Work instructions>
1) Reproduce word for word the part of the Asthma Bus article below, starting with "Federal health statistics" and going on through "sale outside London.".
2) Answer these questions from the Asthma Bus article below, one answer per line:
(a) How often does the Asthma Bus come to the Philadelphia middle school?
(b) How much funding did Glaxo Wellcome provide?
(c) Where did Dr. Mangione spot the bus for sale?
3) Go on with the Asthma Bus article below, picking up after its final sentence.

*** Opening Text under study ***

Taking the Road Against Asthma
Every other day, the "Asthma Bus" rolls up to a public middle school in Philadelphia.
Its job? To help curb asthma among fifth and sixth graders, an age group especially vulnerable to one of the nation's most dramatically rising illnesses.
Federal health statistics show the number of Americans reporting asthma has nearly tripled since 1980 with nearly one-third of them under age 14.
The Asthma Bus came about from a unique blend of resources, including Salvatore Mangione, MD, Associate Professor of Medicine, Jefferson Medical College, and staff of the Hospital's graphics department.
Its concept as a mobile teaching center developed from the Philadelphia Asthma Task Force under Dr. Mangione's guidance, with $300,000 in funding by the British pharmaceutical company Glaxo Wellcome.
Calling asthma "the number-one health problem in schools," Dr. Mangione, a pulmonologist and asthma researcher, oversaw the design of the classroom on wheels after spotting the red double-decker British bus for sale outside London.
The job of designing the Asthma Bus to attract the very children it's meant to help fell to the talents of Janet Hoefling, Director, Marketing and University Graphics Department (M/UG), and Joseph DiDomenico, Graphic Designer.

*** Closing Text under study ***
*** Opening Data extracts ***

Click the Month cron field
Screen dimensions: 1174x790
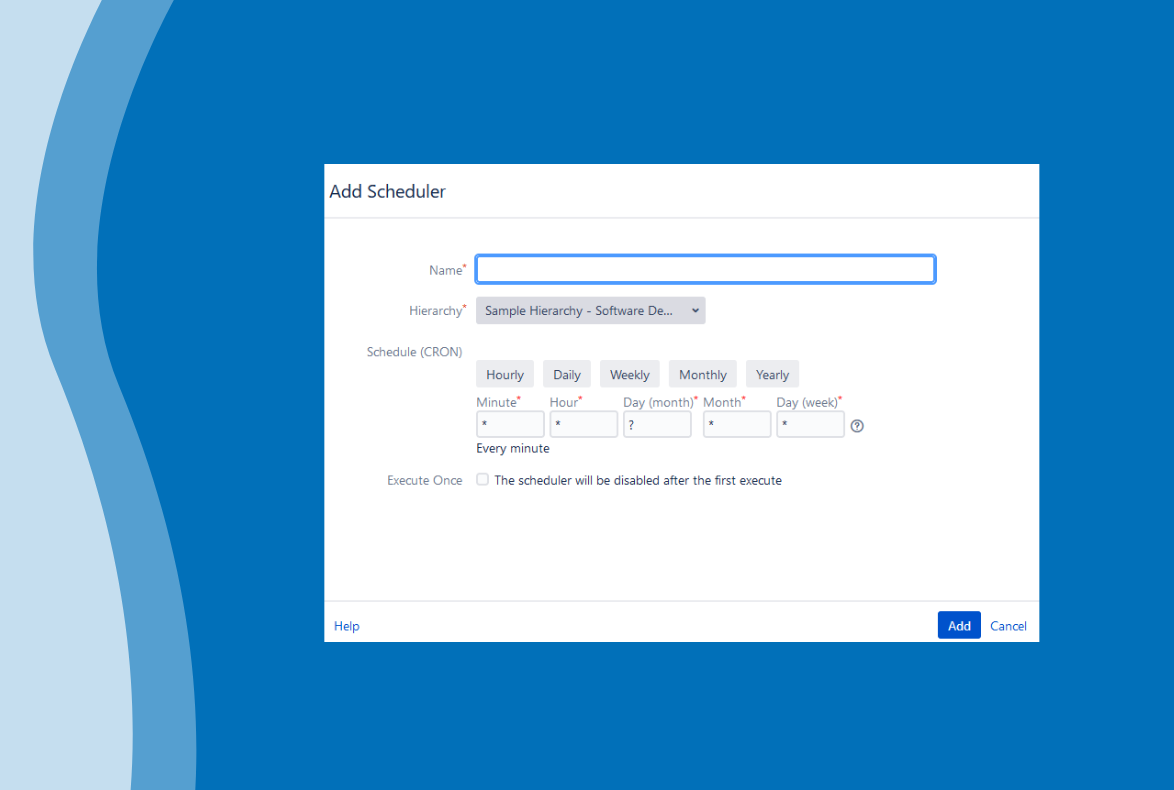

*** Closing Data extracts ***
*** Opening Data extracts ***

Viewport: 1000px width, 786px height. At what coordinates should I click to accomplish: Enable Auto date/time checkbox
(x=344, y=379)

*** Closing Data extracts ***

Outputs in order>
1)
Federal health statistics show the number of Americans reporting asthma has nearly tripled since 1980 with nearly one-third of them under age 14.
The Asthma Bus came about from a unique blend of resources, including Salvatore Mangione, MD, Associate Professor of Medicine, Jefferson Medical College, and staff of the Hospital's graphics department.
Its concept as a mobile teaching center developed from the Philadelphia Asthma Task Force under Dr. Mangione's guidance, with $300,000 in funding by the British pharmaceutical company Glaxo Wellcome.
Calling asthma "the number-one health problem in schools," Dr. Mangione, a pulmonologist and asthma researcher, oversaw the design of the classroom on wheels after spotting the red double-decker British bus for sale outside London.

2)
(a) Every other day.
(b) $300,000.
(c) Outside London.

3)
In addition to completely designing the vehicle's exterior and two-level interior, Mr. DiDomenico created the logo and four personable "Asthma BUSters" cartoon characters that decorate the bus and form the core of visual teaching tools Mr. DiDomenico developed for the asthma education program taught by Sarah LaPorte, Asthma Educator.
Dr. Mangione and his team have found that nearly one-quarter of the 3,300 fifth- and sixth-graders in Philadelphia surveyed reported having asthma. In addition, almost one-third of all children had asthma symptoms, and only half of these were aware they had the disease.
At least 300 of the 1,500 students at Roberto Clemente Middle School are known to have asthma, making it the leading cause of absenteeism, says Patricia Mazzuca, Principal.
The Asthma Bus made its school year debut at the Clemente School, where John Chaney, the Temple University basketball coach who successfully overcame asthma, was featured guest.
Employees may have spotted the Asthma Bus on Scott Plaza when it visited the University campus in October.